Tierkrankheiten V

Vergiftungen (Kaninchen, Hund, Katze)

 

Das Thema rund um Vergiftungen bei Hunden, Katzen und Kaninchen ist äußerst komplex. Zudem haben die Giftstoffe ganz unterschiedliche Wirkungsweisen. Tritt eine Vergiftung bei einem Tier ein, dann muss immer von einem akuten tiermedizinischen Notfall ausgegangen werden. Einige Gifte wirken äußerst rasant und können bösartige Zerstörungen im Körper anrichten. Bei anderen hingegen geht dieser Prozess eher schleichend voran. In jeden Fall gilt es, zu handeln und keine Zeit zu verlieren. Werden keine entsprechenden Maßnahmen eingeleitet, dann kann dieses Versäumnis zu schweren Folgeschäden führen oder sogar zum Tod des Tieres. Neben der Erstversorgung sollte eine mögliche Giftprobe gesichert werden. Umso gezielter kann der Tierarzt spezielle Behandlungsmaßnahmen einleiten.

 

Verstopfung (Hund, Katze)

Wer schon selbst unter einer Verstopfung gelitten hat, der weiß genau, was man dabei empfindet. Kommt es im Darmtrakt des Tieres zu einer Verdickung des Kots, dann wird der Darmausgang blockiert. Folglich ist ein Ausscheiden des Kots nicht möglich.

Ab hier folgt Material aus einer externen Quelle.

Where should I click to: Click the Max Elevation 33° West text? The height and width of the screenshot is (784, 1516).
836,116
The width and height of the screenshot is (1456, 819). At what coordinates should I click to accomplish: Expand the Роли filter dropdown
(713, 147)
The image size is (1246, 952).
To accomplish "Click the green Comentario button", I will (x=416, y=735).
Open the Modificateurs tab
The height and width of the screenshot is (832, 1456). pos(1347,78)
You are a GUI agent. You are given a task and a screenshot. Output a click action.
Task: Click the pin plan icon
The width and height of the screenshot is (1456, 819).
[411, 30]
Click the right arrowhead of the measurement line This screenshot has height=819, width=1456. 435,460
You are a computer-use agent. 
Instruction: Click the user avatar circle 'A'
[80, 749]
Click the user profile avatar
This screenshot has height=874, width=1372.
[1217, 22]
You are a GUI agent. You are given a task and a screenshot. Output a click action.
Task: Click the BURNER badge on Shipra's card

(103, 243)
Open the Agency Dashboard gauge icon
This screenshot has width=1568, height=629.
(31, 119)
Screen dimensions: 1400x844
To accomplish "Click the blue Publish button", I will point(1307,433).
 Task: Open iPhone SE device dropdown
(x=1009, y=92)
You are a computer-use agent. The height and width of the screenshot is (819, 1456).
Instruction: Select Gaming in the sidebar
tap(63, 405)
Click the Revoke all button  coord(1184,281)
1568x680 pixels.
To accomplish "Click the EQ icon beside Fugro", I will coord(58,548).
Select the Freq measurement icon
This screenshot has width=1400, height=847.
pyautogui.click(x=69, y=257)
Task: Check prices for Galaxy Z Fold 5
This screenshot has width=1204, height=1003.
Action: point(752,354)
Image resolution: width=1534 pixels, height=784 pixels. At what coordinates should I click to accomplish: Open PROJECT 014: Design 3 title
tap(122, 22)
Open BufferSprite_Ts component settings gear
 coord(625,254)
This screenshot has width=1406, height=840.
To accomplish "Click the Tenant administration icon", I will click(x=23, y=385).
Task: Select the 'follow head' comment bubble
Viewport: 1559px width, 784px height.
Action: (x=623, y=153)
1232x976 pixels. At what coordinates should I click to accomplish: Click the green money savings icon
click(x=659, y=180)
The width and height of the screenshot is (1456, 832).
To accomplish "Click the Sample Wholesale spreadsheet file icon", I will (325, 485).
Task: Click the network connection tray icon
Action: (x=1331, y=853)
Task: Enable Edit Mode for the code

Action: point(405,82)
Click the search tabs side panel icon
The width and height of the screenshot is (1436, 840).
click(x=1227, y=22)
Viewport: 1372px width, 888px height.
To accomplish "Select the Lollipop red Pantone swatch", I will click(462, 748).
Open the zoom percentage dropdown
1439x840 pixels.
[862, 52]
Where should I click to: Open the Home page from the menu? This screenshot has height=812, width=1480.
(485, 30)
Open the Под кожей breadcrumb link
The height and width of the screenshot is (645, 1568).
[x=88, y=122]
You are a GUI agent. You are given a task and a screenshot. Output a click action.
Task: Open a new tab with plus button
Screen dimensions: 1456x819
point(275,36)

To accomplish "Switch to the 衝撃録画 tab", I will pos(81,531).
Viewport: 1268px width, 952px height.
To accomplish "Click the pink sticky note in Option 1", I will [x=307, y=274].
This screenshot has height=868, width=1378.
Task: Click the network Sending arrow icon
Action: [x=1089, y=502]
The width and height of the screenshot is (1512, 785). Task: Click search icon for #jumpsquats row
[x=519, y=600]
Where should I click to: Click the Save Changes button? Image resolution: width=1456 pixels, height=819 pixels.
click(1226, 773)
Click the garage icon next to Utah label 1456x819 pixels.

Ab einem gewissen Zeitpunkt verursacht dieses Beeinträchtigung Schmerzen und ein unangenehmes Völlegefühl. Hat der Hund oder die Katze zu wenig Auslauf, dann kann aufgrund des Bewegungsmangels dieses Phänomen hervorgerufen werden. Aber auch einige Medikamente sind mitunter nicht ganz unschuldig an einer Verstopfung. Selbst eine Stoffwechselerkrankung kann man als Auslöser nicht gänzlich ausschließen. Nicht immer muss man sofort zum Tierarzt. Manchmal reicht schon die Beigabe von Milch im Futter aus. Leidet der geliebte Vierbeiner allerdings ständig an einer Verstopfung, dann muss eine intensive Ursachenforschung betrieben werden.

 

Virusenteritis (Kaninchen) 

Virusenteritis zählt zu den viralen Durchfallerkrankungen. Vor allem Jungtiere sind von dieser Erkrankung betroffen. Meist betrifft es die Altersgruppen zwischen der 3. und 12. Lebenswoche. Durch die orale Aufnahme der Viren gelangen die Erreger letztendlich in die Schleimhaut des Dünndarms. Der Vermehrungsvorgang geht rasant vonstatten. Der Virus verhindert die lebenswichtige Nährstoffaufnahme. Folglich leidet das Kaninchen unter einem extremen Flüssigkeitsverlust. Als Leitsymptom wird ein quälender Durchfall ausgemacht. Mit der Zeit treten bei dem Tier Austrocknungserscheinungen auf. Es muss umgehend geholfen werden. Allerdings ist die Todesrate bei diesem Virus hoch. Meist handelt es sich um einen Balanceakt, um eine gesunde Darmflora wiederherzustellen.